Motivo per cui, fatte salve le aperture indispensabili, pensiamo solo alle farmacie, tutti gli altri punti vendita, tradizionali o della Gdo, dovrebbero restare chiusi.
“Non si tratta soltanto di una rivendicazione sindacale - hanno dichiarato Giuseppe Valentino di Filcams Cgil Calabria, Salvo Carofratello di Fisascat Cisl Calabria e Saverio Scarpino, di Uiltucs Uil Calabria -, ma di una scelta di civiltà e di equilibrio fra tempi di vita e tempi di lavoro. Le lavoratrici e i lavoratori del commercio garantiscono ogni giorno professionalità, impegno e disponibilità. Ferragosto deve poter rappresentare anche per loro un'occasione di riposo, condivisione familiare e partecipazione alla vita sociale delle comunità”.
Le sigle sindacali di questa regione hanno anche rivolto un invito ai datori di lavoro e alle relative organizzazioni perché, oggi e in futuro, supportino l’iniziativa in modo volontario.
Le reazioni al momento non sono molte, ma si registra la presa di posizione di Aduc, Associazione per i diritti degli utenti e dei consumatori: “Questo sciopero – dice la fonte - è un rituale che, estraniato dal contesto economico, è manifestazione di una socialità che non comprendiamo. Perché, per fare funzionare la nostra socialità, ci vuole un sistema economico che funzioni sempre: servizi energetici, telecomunicazioni, trasporto, medici, consumi, sicurezza, tempo libero ecc. E coloro che gestiscono questi servizi sono esseri umani che si alternano e che lavorano nei tempi e nei modi stabiliti dai loro contratti”.
Intanto alcune insegne hanno annunciato aperture straordinarie, aperture che non necessariamente riguardano i due territori, fulcro della protesta.
Conad, per esempio, dichiara: “Per venire incontro alle tue necessità estive, molti dei nostri punti vendita in Lombardia, Emilia-Romagna, Toscana, Veneto, Lazio, Campania, Sardegna e in diverse altre regioni d'Italia resteranno aperti con orari dedicati. Che tu trascorra la festa in città, o che ti trovi in una località di villeggiatura per il ponte estivo, trovare un negozio Conad aperto vicino a te è semplicissimo. Ti basterà consultare l'elenco organizzato al nostro link, o utilizzare il nostro store locator per pianificare la tua spesa in totale comodità, evitando le corse dell'ultimo minuto”.
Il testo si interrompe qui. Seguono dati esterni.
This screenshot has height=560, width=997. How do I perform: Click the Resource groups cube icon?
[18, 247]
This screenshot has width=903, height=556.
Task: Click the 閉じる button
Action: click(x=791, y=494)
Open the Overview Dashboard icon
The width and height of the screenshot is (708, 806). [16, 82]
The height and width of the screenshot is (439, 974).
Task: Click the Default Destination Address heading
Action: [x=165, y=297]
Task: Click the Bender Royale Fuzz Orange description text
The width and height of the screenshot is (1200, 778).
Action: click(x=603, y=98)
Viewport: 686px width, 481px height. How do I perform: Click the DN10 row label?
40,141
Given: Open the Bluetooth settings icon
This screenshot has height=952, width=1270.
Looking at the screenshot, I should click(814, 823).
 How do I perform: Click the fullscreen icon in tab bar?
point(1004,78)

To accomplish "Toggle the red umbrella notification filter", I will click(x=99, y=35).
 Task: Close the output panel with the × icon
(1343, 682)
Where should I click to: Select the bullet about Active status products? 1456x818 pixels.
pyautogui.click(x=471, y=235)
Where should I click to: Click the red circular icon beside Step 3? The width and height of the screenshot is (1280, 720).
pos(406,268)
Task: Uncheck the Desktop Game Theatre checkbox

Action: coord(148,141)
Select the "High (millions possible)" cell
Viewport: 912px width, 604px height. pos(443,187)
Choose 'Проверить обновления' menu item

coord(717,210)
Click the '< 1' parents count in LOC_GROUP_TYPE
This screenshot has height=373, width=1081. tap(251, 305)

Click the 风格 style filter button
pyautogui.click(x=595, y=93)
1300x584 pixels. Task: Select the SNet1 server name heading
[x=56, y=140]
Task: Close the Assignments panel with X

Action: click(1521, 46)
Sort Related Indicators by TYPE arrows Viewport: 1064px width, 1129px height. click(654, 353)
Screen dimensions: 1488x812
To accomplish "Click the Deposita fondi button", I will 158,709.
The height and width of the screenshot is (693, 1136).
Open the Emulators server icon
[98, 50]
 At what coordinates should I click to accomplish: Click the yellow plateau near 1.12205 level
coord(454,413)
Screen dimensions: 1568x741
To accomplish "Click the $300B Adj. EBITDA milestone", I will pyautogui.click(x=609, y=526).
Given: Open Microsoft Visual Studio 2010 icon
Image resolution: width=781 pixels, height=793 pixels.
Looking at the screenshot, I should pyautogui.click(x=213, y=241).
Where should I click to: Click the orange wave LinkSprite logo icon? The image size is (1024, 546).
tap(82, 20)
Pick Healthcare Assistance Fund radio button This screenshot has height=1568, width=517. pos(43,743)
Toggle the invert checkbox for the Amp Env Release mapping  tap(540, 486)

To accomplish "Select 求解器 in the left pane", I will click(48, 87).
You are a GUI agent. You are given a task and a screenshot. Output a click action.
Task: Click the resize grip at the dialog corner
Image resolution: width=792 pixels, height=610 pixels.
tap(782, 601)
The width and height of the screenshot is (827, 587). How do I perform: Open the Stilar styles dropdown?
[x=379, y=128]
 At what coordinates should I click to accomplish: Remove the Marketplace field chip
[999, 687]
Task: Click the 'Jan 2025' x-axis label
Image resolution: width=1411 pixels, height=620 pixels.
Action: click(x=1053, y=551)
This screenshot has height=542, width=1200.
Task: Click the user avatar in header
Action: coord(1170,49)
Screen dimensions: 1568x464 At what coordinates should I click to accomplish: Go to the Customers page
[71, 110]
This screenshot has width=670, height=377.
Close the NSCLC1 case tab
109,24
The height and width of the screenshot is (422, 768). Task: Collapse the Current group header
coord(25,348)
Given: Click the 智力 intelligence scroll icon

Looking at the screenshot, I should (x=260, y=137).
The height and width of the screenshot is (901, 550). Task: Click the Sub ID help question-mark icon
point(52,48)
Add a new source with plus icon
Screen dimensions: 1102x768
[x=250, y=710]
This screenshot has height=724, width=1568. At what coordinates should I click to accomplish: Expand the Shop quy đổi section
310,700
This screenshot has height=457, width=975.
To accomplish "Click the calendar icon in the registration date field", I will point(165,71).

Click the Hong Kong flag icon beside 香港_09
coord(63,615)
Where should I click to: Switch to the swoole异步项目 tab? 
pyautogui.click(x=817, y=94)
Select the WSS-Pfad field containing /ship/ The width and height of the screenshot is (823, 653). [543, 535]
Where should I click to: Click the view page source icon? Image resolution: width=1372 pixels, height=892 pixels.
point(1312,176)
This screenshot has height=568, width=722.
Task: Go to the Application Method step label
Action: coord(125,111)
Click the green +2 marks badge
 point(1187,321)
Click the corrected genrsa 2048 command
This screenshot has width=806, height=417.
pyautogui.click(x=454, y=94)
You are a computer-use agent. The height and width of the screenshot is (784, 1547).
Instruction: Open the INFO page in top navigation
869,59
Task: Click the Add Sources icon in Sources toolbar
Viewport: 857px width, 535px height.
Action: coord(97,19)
Anche Esselunga dovrebbe restare aperta, con orari limitati e per una parte della rete. Stessa posizione per Bennet, che invita i clienti a consultare la mappa delle aperture per non restare delusi.
Il Gigante, dal canto suo, segnala che i propri centri commerciali sono aperti anche a Ferragosto, sia per beneficiare degli acquisti, sia dei saldi estivi.
Tanti giornali, locali e nazionali, hanno redatto una vera lista, contattando le imprese o attingendo al loro sito web: sono elenchi ben nutriti, che però si concludono sempre con l’avvertenza di fare una verifica prima di muoversi.